**Data for this task**
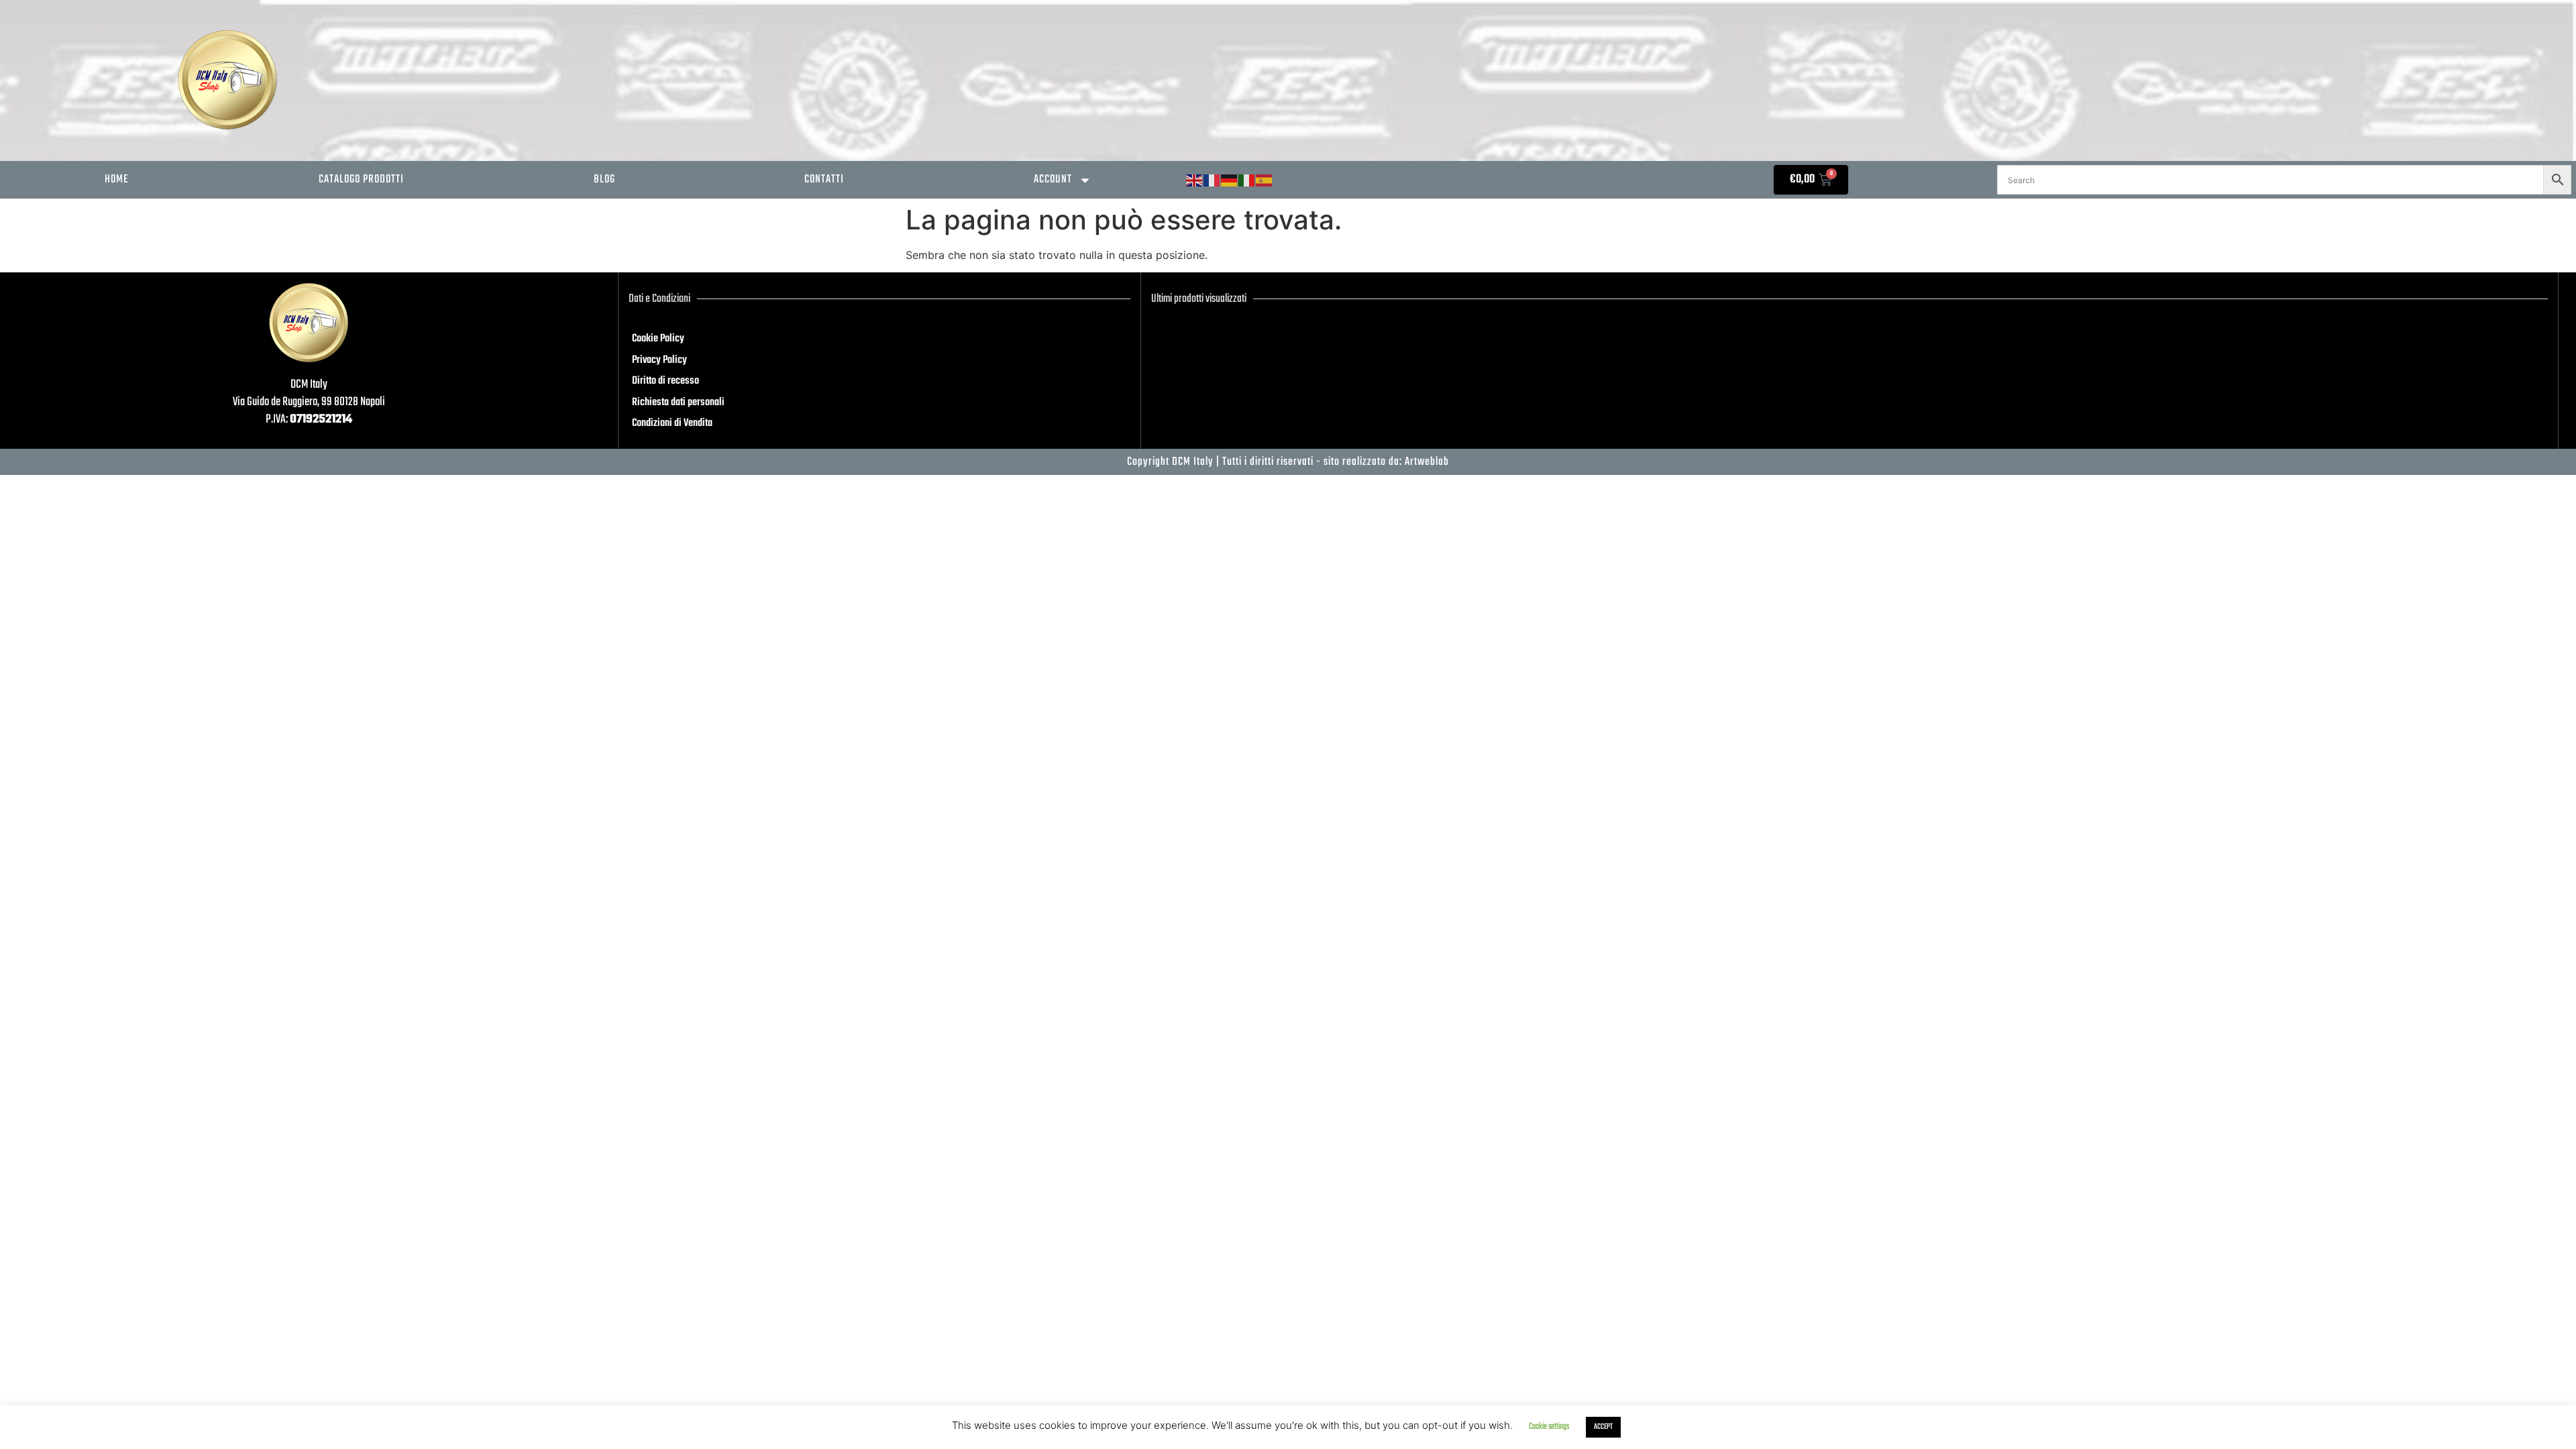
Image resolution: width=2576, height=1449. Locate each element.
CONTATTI (824, 179)
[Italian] (1247, 181)
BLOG (604, 179)
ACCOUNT (1053, 179)
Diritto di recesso (665, 381)
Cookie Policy (658, 338)
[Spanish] (1264, 181)
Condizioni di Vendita (672, 423)
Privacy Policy (659, 360)
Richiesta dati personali (678, 402)
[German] (1229, 181)
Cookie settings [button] (1549, 1426)
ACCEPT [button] (1603, 1427)
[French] (1212, 181)
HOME (117, 179)
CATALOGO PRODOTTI (361, 179)
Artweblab (1427, 462)
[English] (1194, 181)
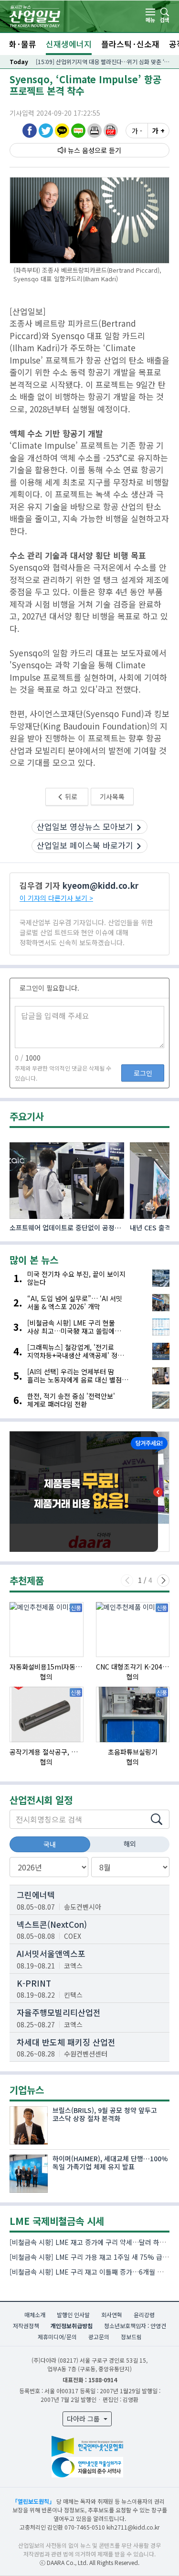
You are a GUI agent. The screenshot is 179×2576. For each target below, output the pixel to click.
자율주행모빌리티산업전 (59, 2012)
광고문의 (98, 2337)
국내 (49, 1844)
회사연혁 (111, 2315)
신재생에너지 (69, 44)
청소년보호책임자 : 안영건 (135, 2326)
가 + (158, 130)
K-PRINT (34, 1983)
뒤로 (70, 796)
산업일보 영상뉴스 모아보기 (85, 826)
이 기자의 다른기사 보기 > (56, 898)
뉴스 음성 (81, 150)
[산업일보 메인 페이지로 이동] (35, 15)
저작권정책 (26, 2326)
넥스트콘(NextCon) (52, 1924)
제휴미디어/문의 (57, 2337)
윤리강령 (144, 2315)
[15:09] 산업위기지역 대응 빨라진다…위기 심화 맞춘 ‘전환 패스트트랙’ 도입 (102, 61)
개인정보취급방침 (72, 2326)
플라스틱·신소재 (130, 44)
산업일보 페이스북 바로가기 (85, 845)
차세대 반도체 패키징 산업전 (66, 2042)
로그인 (143, 1073)
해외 (130, 1843)
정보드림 (131, 2337)
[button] (94, 130)
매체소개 (34, 2315)
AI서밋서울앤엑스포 (51, 1953)
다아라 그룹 (84, 2418)
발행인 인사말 (73, 2315)
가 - (137, 130)
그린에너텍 (36, 1895)
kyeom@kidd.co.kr (100, 885)
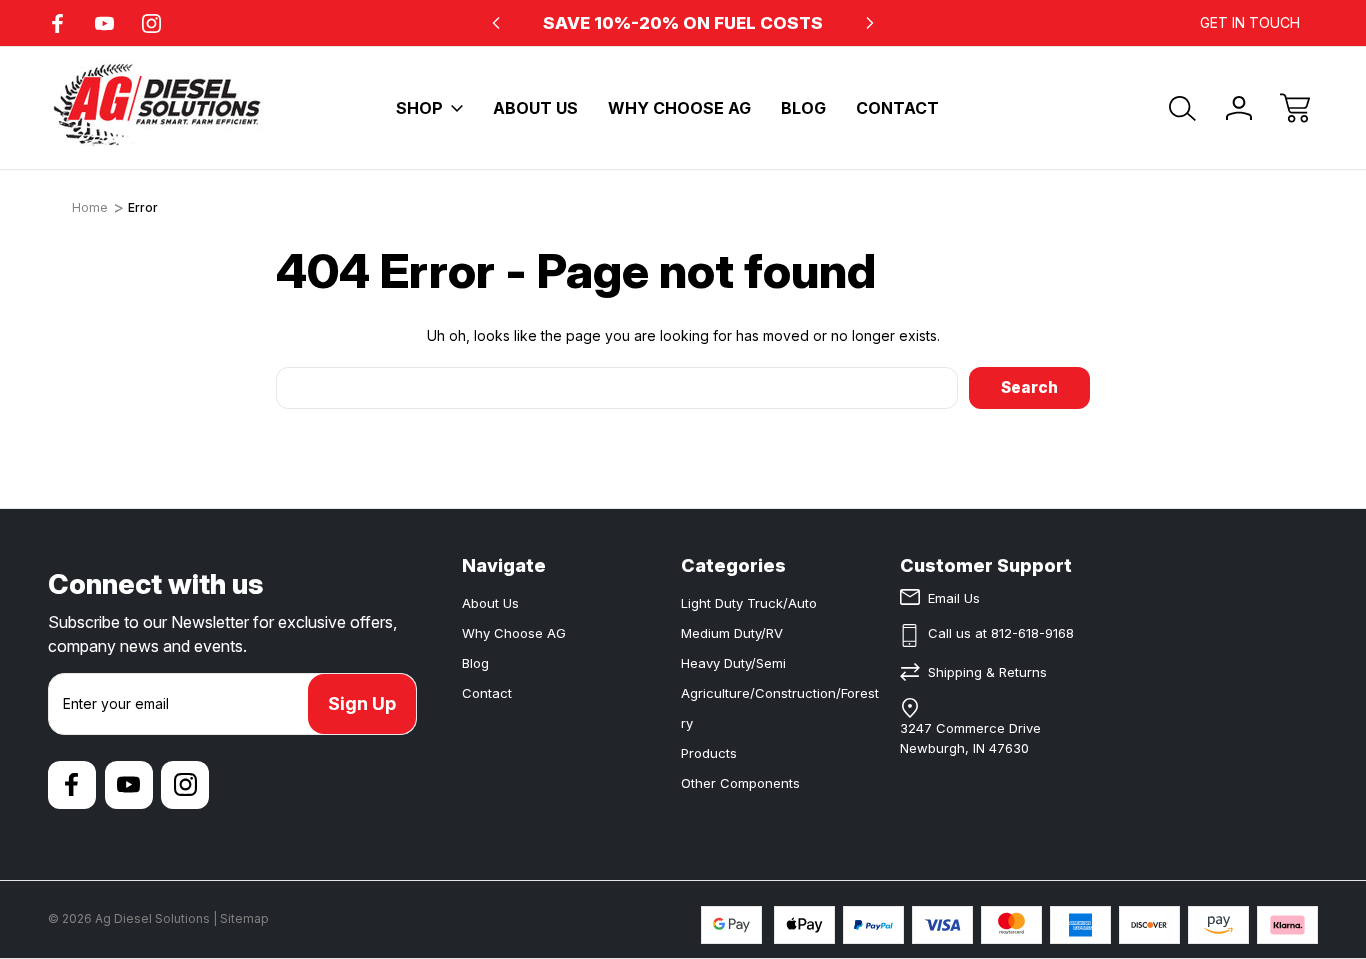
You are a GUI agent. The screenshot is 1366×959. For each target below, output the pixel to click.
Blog (803, 108)
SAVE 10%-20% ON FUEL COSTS (683, 23)
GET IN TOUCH (1250, 22)
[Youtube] (104, 23)
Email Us (954, 598)
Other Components (740, 783)
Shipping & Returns (987, 672)
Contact (897, 108)
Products (709, 753)
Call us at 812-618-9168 (1001, 633)
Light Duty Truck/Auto (749, 603)
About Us (535, 108)
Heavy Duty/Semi (733, 663)
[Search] (1183, 108)
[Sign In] (1239, 108)
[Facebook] (57, 23)
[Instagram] (151, 23)
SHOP (419, 108)
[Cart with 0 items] (1295, 108)
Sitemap (244, 918)
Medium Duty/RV (732, 633)
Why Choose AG (679, 108)
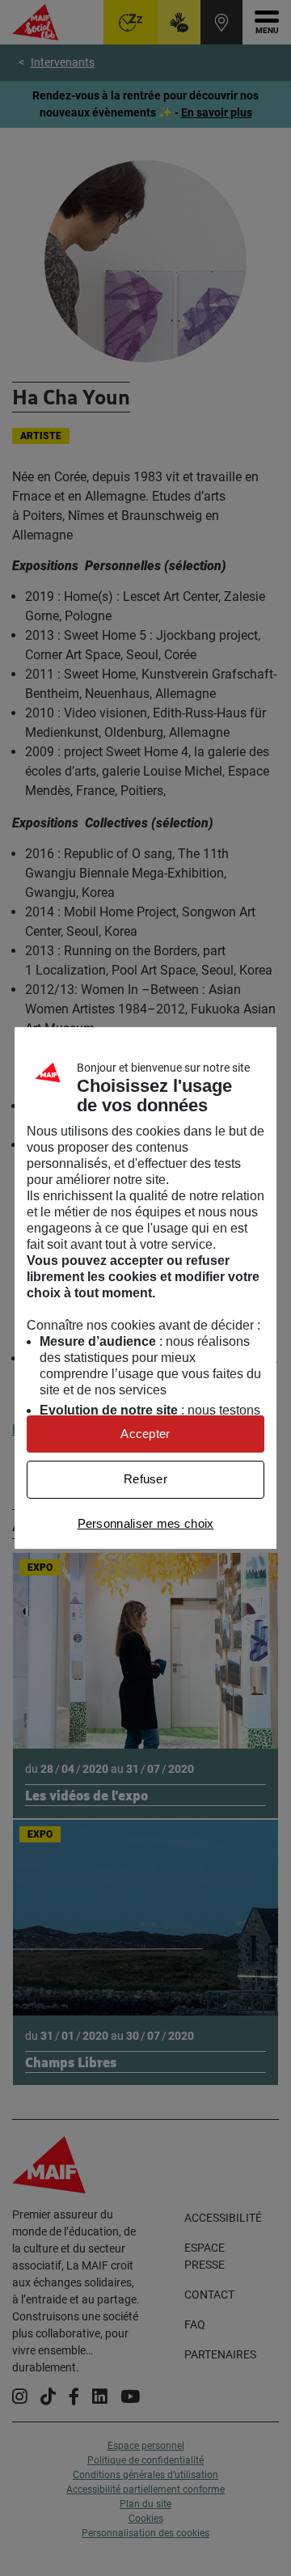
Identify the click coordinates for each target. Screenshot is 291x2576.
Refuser (145, 1479)
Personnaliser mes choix (146, 1523)
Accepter (145, 1433)
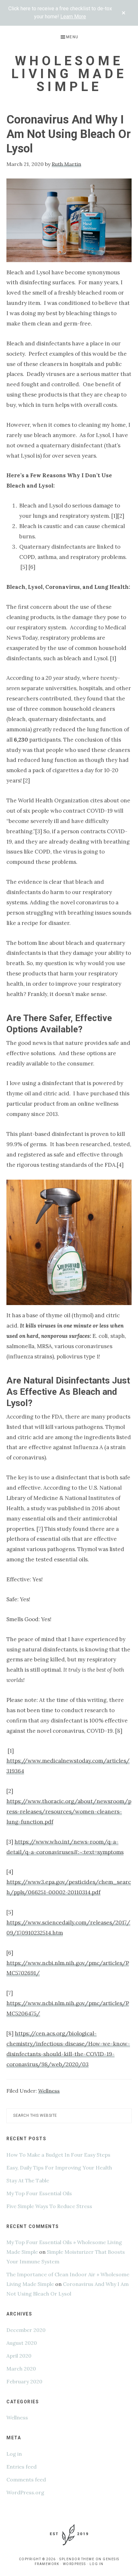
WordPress (74, 2564)
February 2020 (24, 2381)
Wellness (49, 2090)
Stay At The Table (27, 2180)
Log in (14, 2454)
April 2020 (18, 2355)
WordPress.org (25, 2492)
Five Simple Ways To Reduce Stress (49, 2206)
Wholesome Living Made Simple (69, 73)
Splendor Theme (76, 2559)
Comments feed (26, 2479)
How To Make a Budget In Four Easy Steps (58, 2154)
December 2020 (26, 2330)
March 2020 (21, 2368)
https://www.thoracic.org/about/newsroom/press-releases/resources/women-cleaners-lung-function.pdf (68, 1811)
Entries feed (21, 2466)
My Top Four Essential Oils (39, 2193)
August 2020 (21, 2343)
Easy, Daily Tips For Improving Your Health (59, 2167)
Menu (72, 37)
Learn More (73, 17)
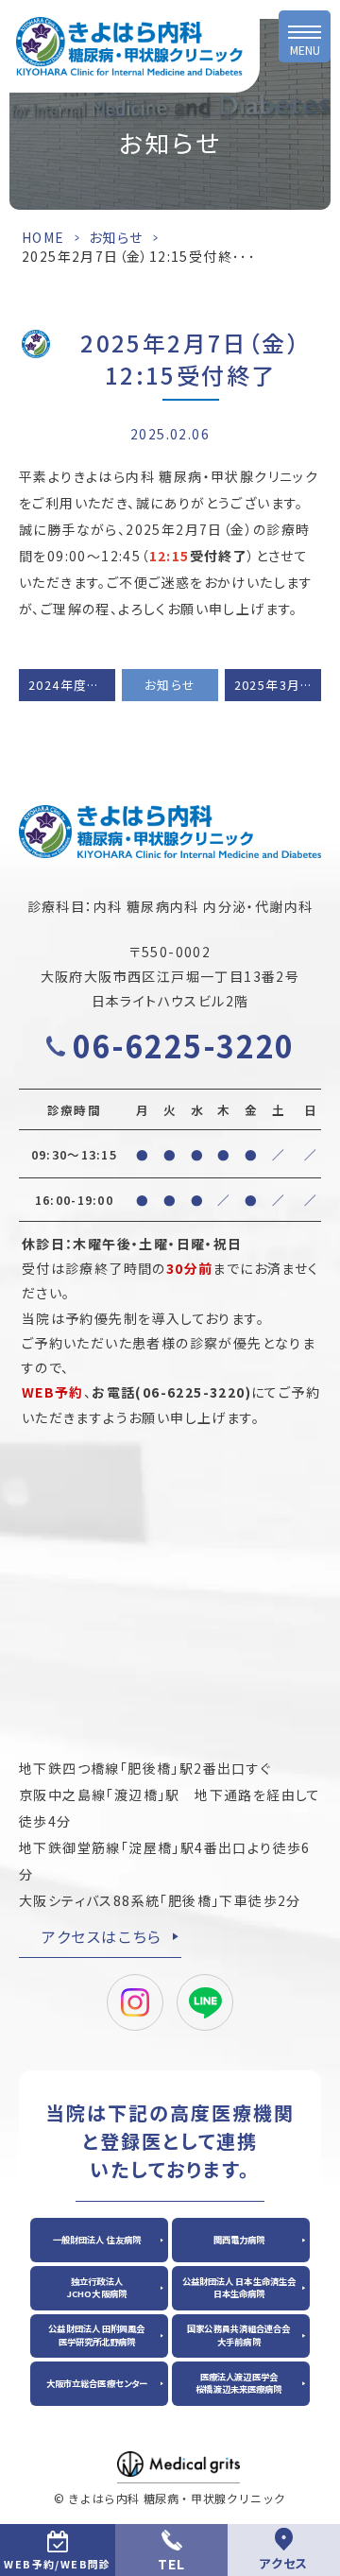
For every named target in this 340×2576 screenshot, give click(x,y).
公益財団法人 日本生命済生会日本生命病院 (239, 2287)
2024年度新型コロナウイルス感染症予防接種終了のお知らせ (71, 685)
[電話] (171, 2550)
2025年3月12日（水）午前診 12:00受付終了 (277, 685)
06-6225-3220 (184, 1045)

**What the task asks**
Return every line of the data above exactly, and omit all pictures.

**Solution**
Image resolution: width=2576, height=1449. Locate each element.
CONTATTI (824, 179)
[Italian] (1247, 181)
BLOG (604, 179)
ACCOUNT (1053, 179)
Diritto di recesso (665, 381)
Cookie Policy (658, 338)
[Spanish] (1264, 181)
Condizioni di Vendita (672, 423)
Privacy Policy (659, 360)
Richiesta dati personali (678, 402)
[German] (1229, 181)
Cookie settings [button] (1549, 1426)
ACCEPT [button] (1603, 1427)
[French] (1212, 181)
HOME (117, 179)
CATALOGO PRODOTTI (361, 179)
Artweblab (1427, 462)
[English] (1194, 181)
You are a GUI agent. The screenshot is 179×2576. For each target below, output the pixel to click.
자율주행모빌리티산업전 (59, 2012)
광고문의 (98, 2337)
국내 (49, 1844)
회사연혁 (111, 2315)
신재생에너지 (69, 44)
청소년보호책임자 : 안영건 (135, 2326)
가 + (158, 130)
K-PRINT (34, 1983)
뒤로 (70, 796)
산업일보 영상뉴스 모아보기 (85, 826)
이 기자의 다른기사 보기 > (56, 898)
뉴스 음성 (81, 150)
[산업일보 메인 페이지로 이동] (35, 15)
저작권정책 (26, 2326)
넥스트콘(NextCon) (52, 1924)
제휴미디어/문의 (57, 2337)
윤리강령 (144, 2315)
[15:09] 산업위기지역 대응 빨라진다…위기 심화 맞춘 ‘전환 패스트트랙’ 도입 (102, 61)
개인정보취급방침 (72, 2326)
플라스틱·신소재 (130, 44)
산업일보 페이스북 바로가기 (85, 845)
차세대 반도체 패키징 산업전 (66, 2042)
로그인 (143, 1073)
해외 (130, 1843)
정보드림 (131, 2337)
[button] (94, 130)
매체소개 (34, 2315)
AI서밋서울앤엑스포 (51, 1953)
다아라 그룹 (84, 2418)
발행인 인사말 (73, 2315)
가 - (137, 130)
그린에너텍 (36, 1895)
kyeom@kidd.co.kr (100, 885)
You are a GUI agent. The screenshot is 1366×959. For each target below, output the pixel to click.
Blog (803, 108)
SAVE 10%-20% ON FUEL COSTS (683, 23)
GET IN TOUCH (1250, 22)
[Youtube] (104, 23)
Email Us (954, 598)
Other Components (740, 783)
Shipping & Returns (987, 672)
Contact (897, 108)
Products (709, 753)
Call us at 812-618-9168 (1001, 633)
Light Duty Truck/Auto (749, 603)
About Us (535, 108)
Heavy Duty/Semi (733, 663)
[Search] (1183, 108)
[Sign In] (1239, 108)
[Facebook] (57, 23)
[Instagram] (151, 23)
SHOP (419, 108)
[Cart with 0 items] (1295, 108)
Sitemap (244, 918)
Medium Duty/RV (732, 633)
Why Choose AG (679, 108)
Identify the click coordinates for each target. Screenshot is 291x2576.
Refuser (145, 1479)
Personnaliser mes choix (146, 1523)
Accepter (145, 1433)
WordPress (74, 2564)
February 2020 (24, 2381)
Wellness (49, 2090)
Stay At The Table (27, 2180)
Log in (14, 2454)
April 2020 (18, 2355)
WordPress.org (25, 2492)
Five Simple Ways To Reduce Stress (49, 2206)
Wholesome Living Made Simple (69, 73)
Splendor Theme (76, 2559)
Comments feed (26, 2479)
How To Make a Budget In Four Easy Steps (58, 2154)
December 2020 (26, 2330)
March 2020 (21, 2368)
https://www.thoracic.org/about/newsroom/press-releases/resources/women-cleaners-lung-function.pdf (68, 1811)
Entries feed (21, 2466)
My Top Four Essential Oils (39, 2193)
August 2020 (21, 2343)
Easy, Daily Tips For Improving Your Health (59, 2167)
Menu (72, 37)
Learn More (73, 17)
For every named target in this 340×2576 screenshot, give click(x,y).
公益財団法人 日本生命済生会日本生命病院 (239, 2287)
2024年度新型コロナウイルス感染症予防接種終了のお知らせ (71, 685)
[電話] (171, 2550)
2025年3月12日（水）午前診 12:00受付終了 (277, 685)
06-6225-3220 (184, 1045)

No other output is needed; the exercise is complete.